Plus one campaign-level criterion:

| C7 | firefox-fourier 150.0.1-5 engages HW for {H.264, VP8} via empty-profile vendor defaults (MPEG-2 expected n/a — Gecko doesn't play video/mp2t) | Empty ~/.mozilla/firefox-test/profile, autoplay page, count Got VA-API DMABufSurface and Requesting pixel format VAAPI_VLD MOZ_LOG entries |

Hypothesis

With backend 7ac934e (hand-built 0c9a7efaab…) over kernel 7.0.0-rc3-devices+, all 3 codecs satisfy C1-C6 and {H.264, VP8} satisfy C7. The basis for this prediction is fresnel iter38 close which certified the same backend on RK3399 with the same V4L2 stateless ABI surface; RK3588's mainline rkvdec + generic hantro present a similar enough surface that the libva-side code path should function identically.

The hypothesis is wrong if:

  • (a) Any of the 3 codecs fails C1 (decode crash / hang / wrong frame count). Loop back to Phase 0: substrate was wrong, the codec isn't actually viable on this kernel.
  • (b) Decode completes but C3 fails at frame 0 (libva-HW first-frame bytes differ from SW first-frame bytes). Loop back to Phase 2: surface a kernel-V4L2-ABI deviation on RK3588 that didn't show on RK3399 / RK3568, and characterize it before chasing per-codec tuning.
  • (c) MPEG-2 C3 fails per IDCT precision tolerance (per memory feedback_mpeg2_hw_sw_idct_precision, hantro MPEG-2 is intrinsically ≤3 LSB off SW per IEEE 1180). Phase 4 must relax C3 for MPEG-2 to "SSIM Y ≥ 0.9997" instead of "byte-identical." This is a plan refinement, not a substrate failure.

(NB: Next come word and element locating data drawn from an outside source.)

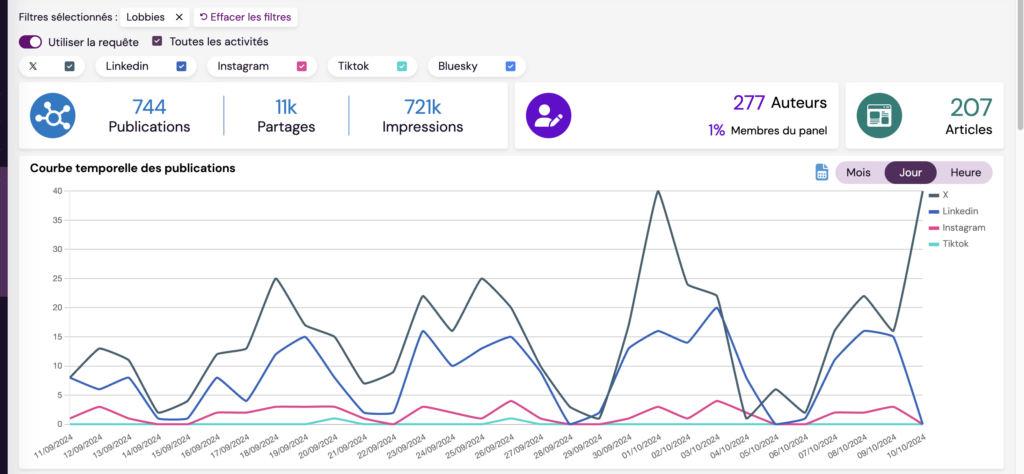
Task: Uncheck the Instagram platform checkbox
Action: click(301, 66)
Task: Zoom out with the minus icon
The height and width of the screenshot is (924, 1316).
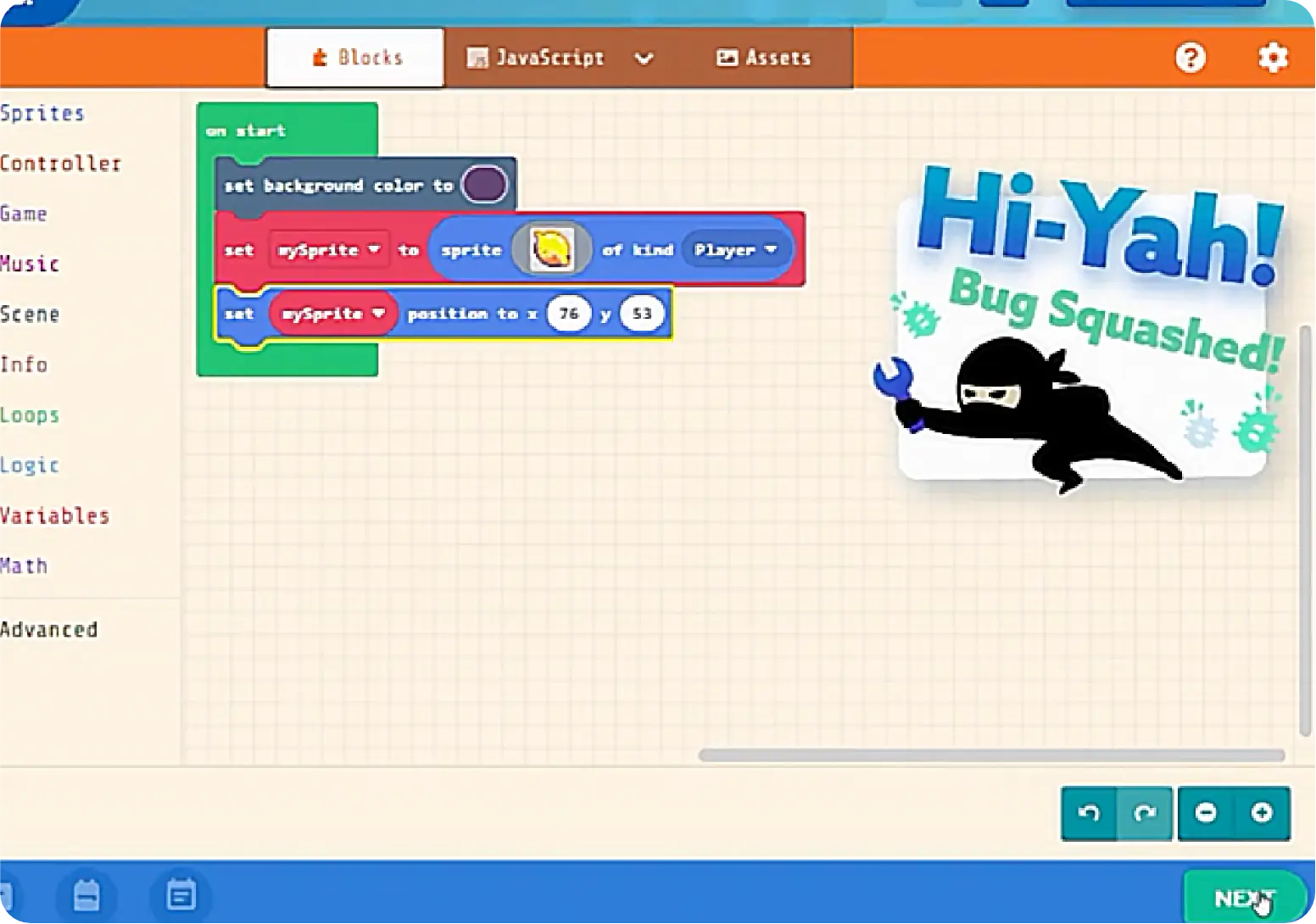Action: tap(1206, 813)
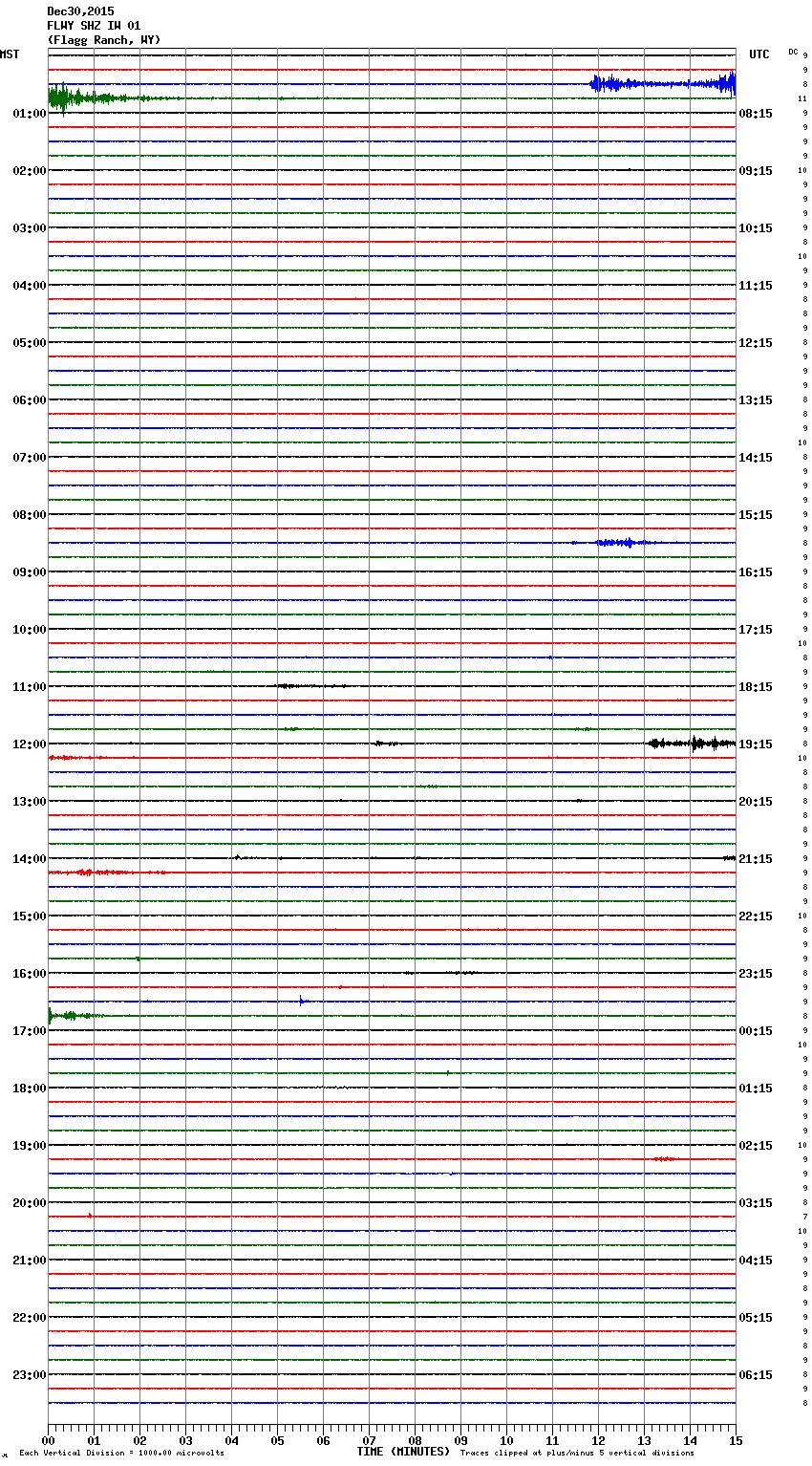812x1466 pixels.
Task: Select the red burst below the 14:00 trace
Action: 96,873
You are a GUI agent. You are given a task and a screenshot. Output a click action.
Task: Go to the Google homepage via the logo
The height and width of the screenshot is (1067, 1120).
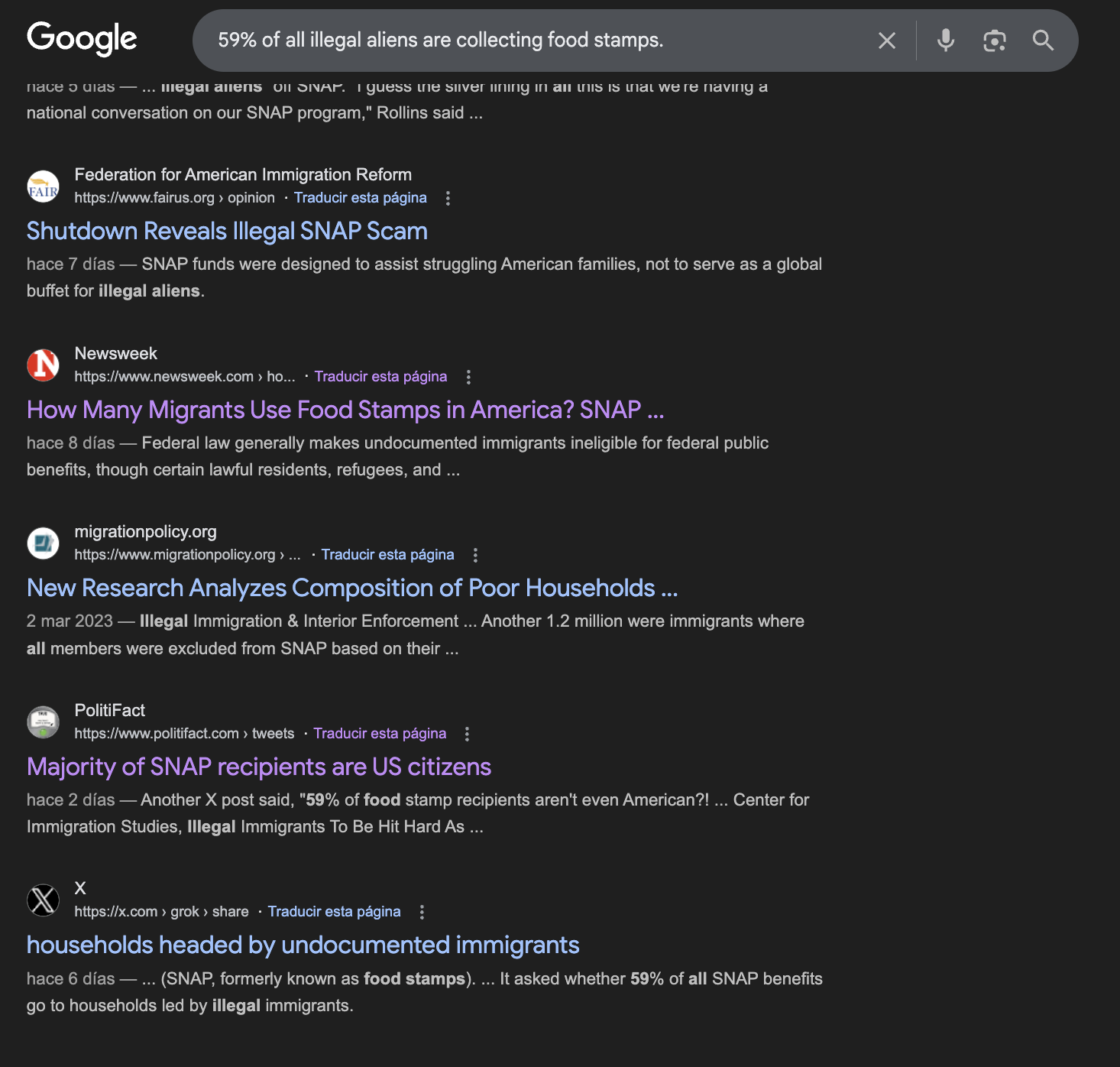[82, 39]
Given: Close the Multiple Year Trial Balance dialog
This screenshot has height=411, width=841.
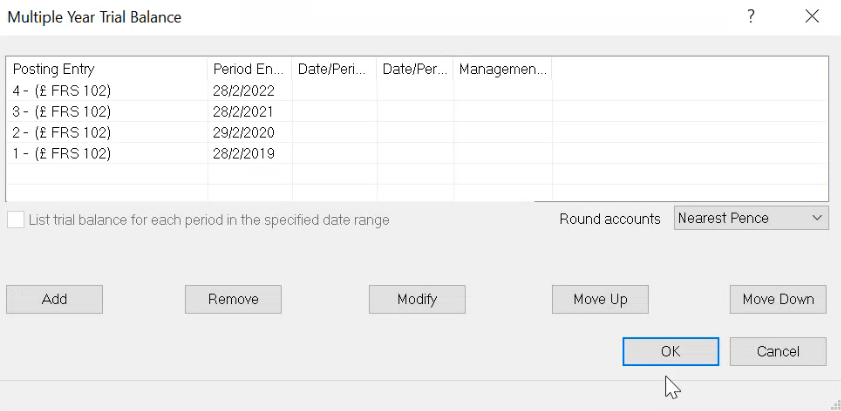Looking at the screenshot, I should (x=812, y=16).
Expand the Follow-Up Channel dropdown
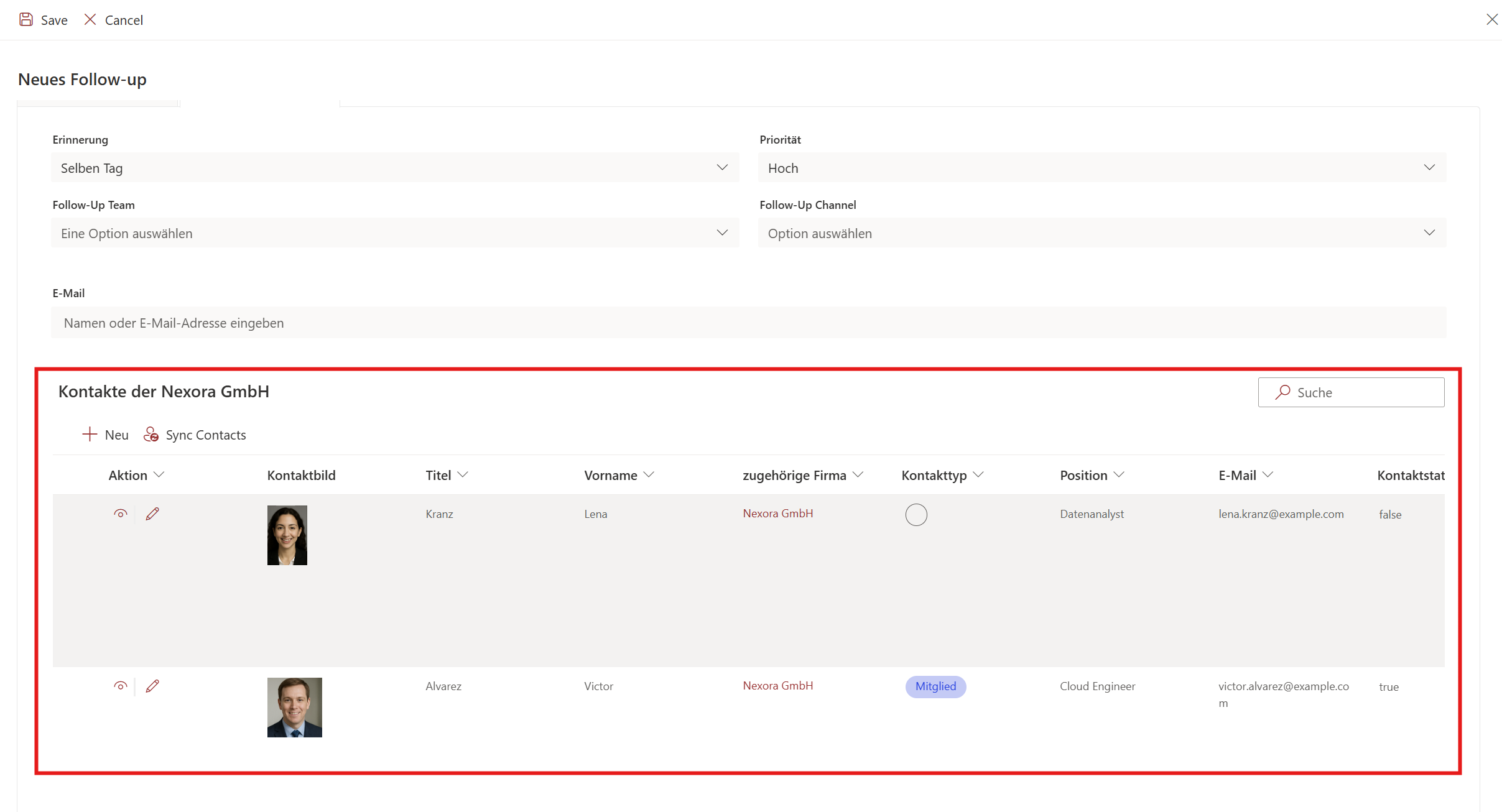The height and width of the screenshot is (812, 1502). coord(1101,233)
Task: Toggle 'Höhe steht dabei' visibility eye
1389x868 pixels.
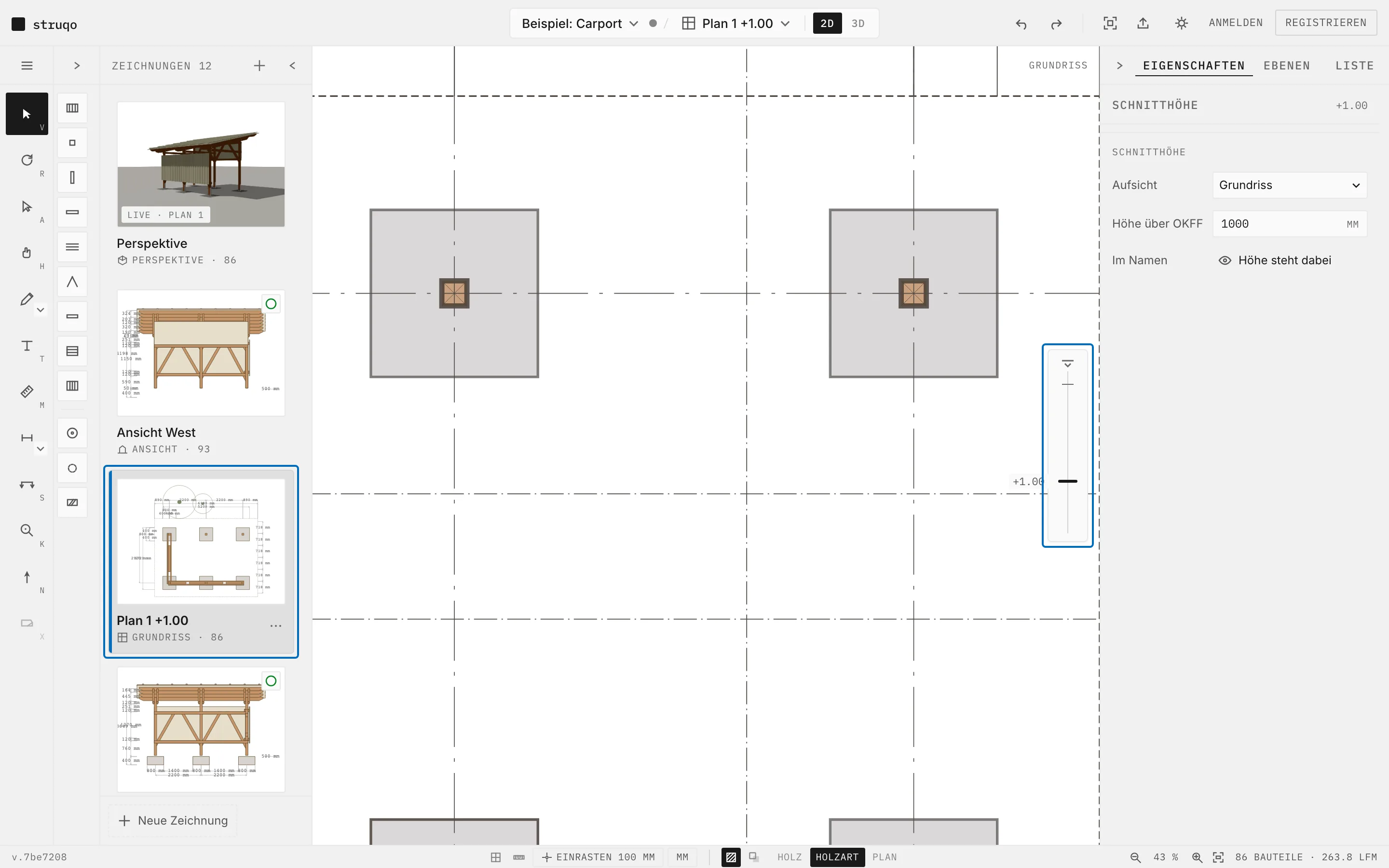Action: pos(1225,260)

Out of iter1, tracked as separate iterations

  • iter2 (planned): HEVC kernel OOPS fix. Substrate-mode work; needs marfrit/kernel-agent experiment with a candidate patch for rkvdec_hevc_prepare_hw_st_rps. Open a follow-up issue against kernel-agent before iter1 closes.
  • iter3 (planned): VP9 kernel enablement on RK3588 rkvdec. Substrate-mode; kernel-agent experiment with the upstream patch chain (VDPU381/383 family, per memory feedback_rkvdec_patch_reachability).
  • iter4 (planned): AV1 via libva backend iter39 — third-fd probe in request.c. Pure backend work, not kernel.

Each will be Phase 0 → Phase 8 in its own right, anchored to this iter1 baseline as its reference floor.

Phase 1 close

Goal is one sentence, success is six criteria each named to a specific instrument, hypothesis is falsifiable in three named ways. Ready for Phase 2 situation analysis.